Her voice is soft behind his ear and curls around the words, as it always seems to do when she speaks. He barely glances at her, trying not to attract much attention from the rest of the attendees. She wears a black, simple dress, and has managed to hide her conspicuous hair under an oddly fitting black hat, although he can still catch a few strands of bright green escaping here and there.
He agrees internally, for he sees her across the ballroom, laughing charmingly in a pure, white dress as if the problems around them dissolve for the shortest of moments. But he just grunts and refuses to say anything to the witch.
She snakes an arm around his, and stands right by his side while she continues in that same voice of hers, "Unfair, isn't it?"
"What is?" He still refuses to look anywhere but ahead, and he thanks they're standing in an overlooked corner.
"That she's been so devoted to you, of course. And not just her, but all of them. Because they can't imagine the life of solitude you've been condemned to. They never will."
He gulps, and he knows she notices when her grip on his arm tightens. His eyes scan the ostentatiously decorated room and he spots them. His friends.
"It's for the best, and you know it," he says and his voice shakes slightly at the end.
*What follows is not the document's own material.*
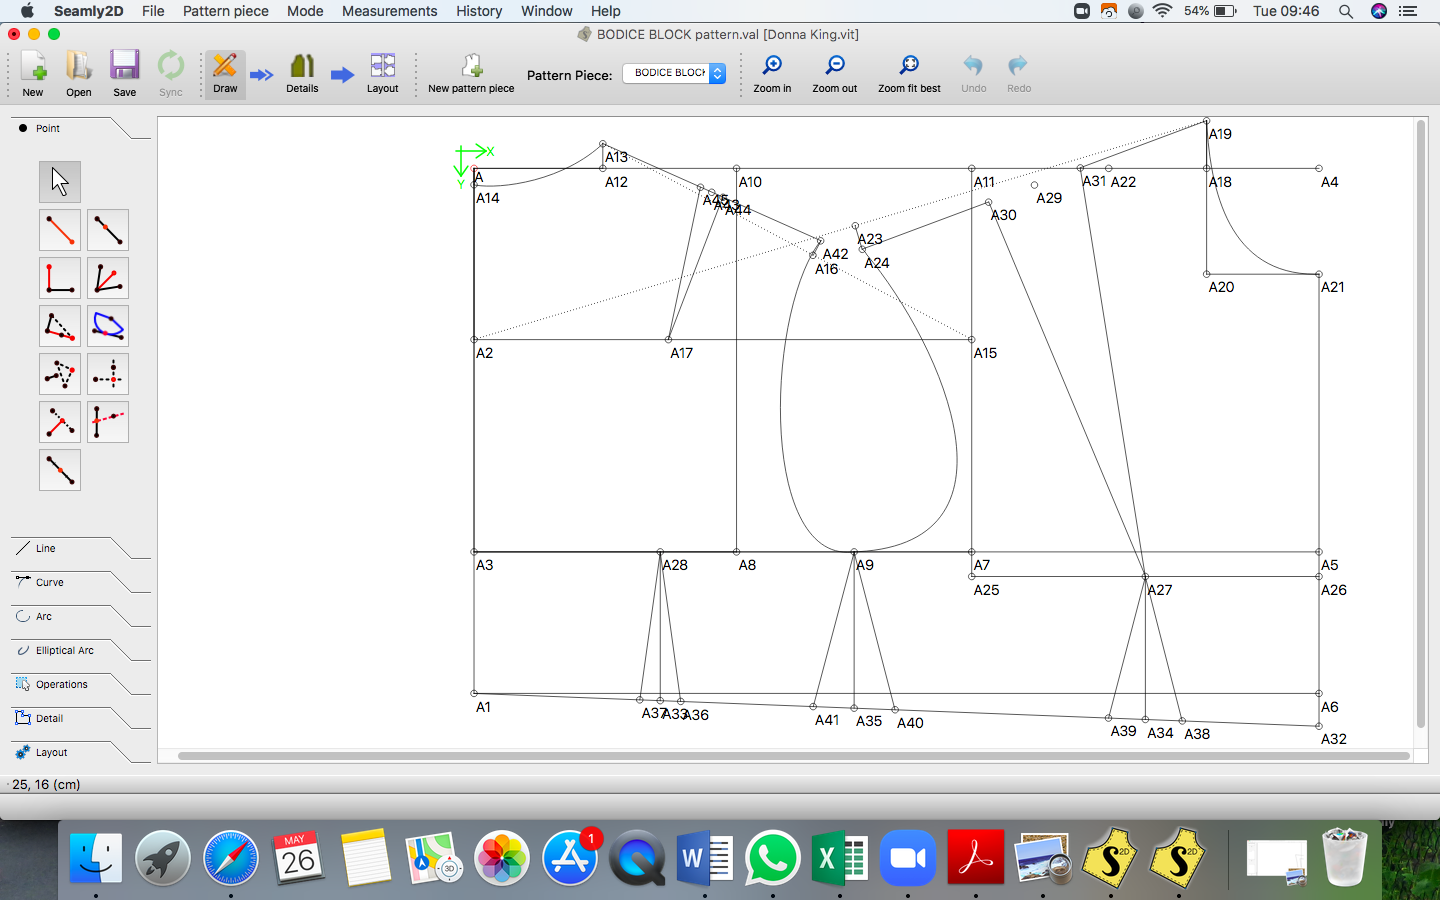
Task: Expand the Curve tools section
Action: click(x=50, y=582)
"Oh, I do. Of course I do, Lelouch." Her arm unwraps from his, and she takes a step back into the darkness she had come from. "But they don't. That's why it is unfair."
She walks away to God knows where, and he looks at her disappearing form while his heart starts pounding for some reason. He looks back across the ballroom, and there they are standing, all of them. She wears a white dress, and beckons him with a raised hand and a small smile.
But hopefully it would be better now, because all of this happened so it would be better. He could still hear her sobbing against him, and the chants of thousands of people hailing for Zero, and he hoped, he really, truly hoped, that she would be happy someday.
The world would be better now, for her, and for Kallen, and for all the ones who were left behind. Because that's what it had been about all along, right?
With that, every sound became distant until there was only silence, and the pain suddenly subsided and got replaced by a cold, comforting feeling.
It was funny; he had always imagined death would be black. But no. Death was white.
X
Crazy time skips, crazy flashbacks, crazy tense changes... ah, just crazy. No idea where this came from, I just suddenly found myself in a Code Geass mood. And also, the world needs more Shirley/Lelouch :) Hope you enjoyed!
Edit: I fixed some typos and some thingies. Thanks to everyone!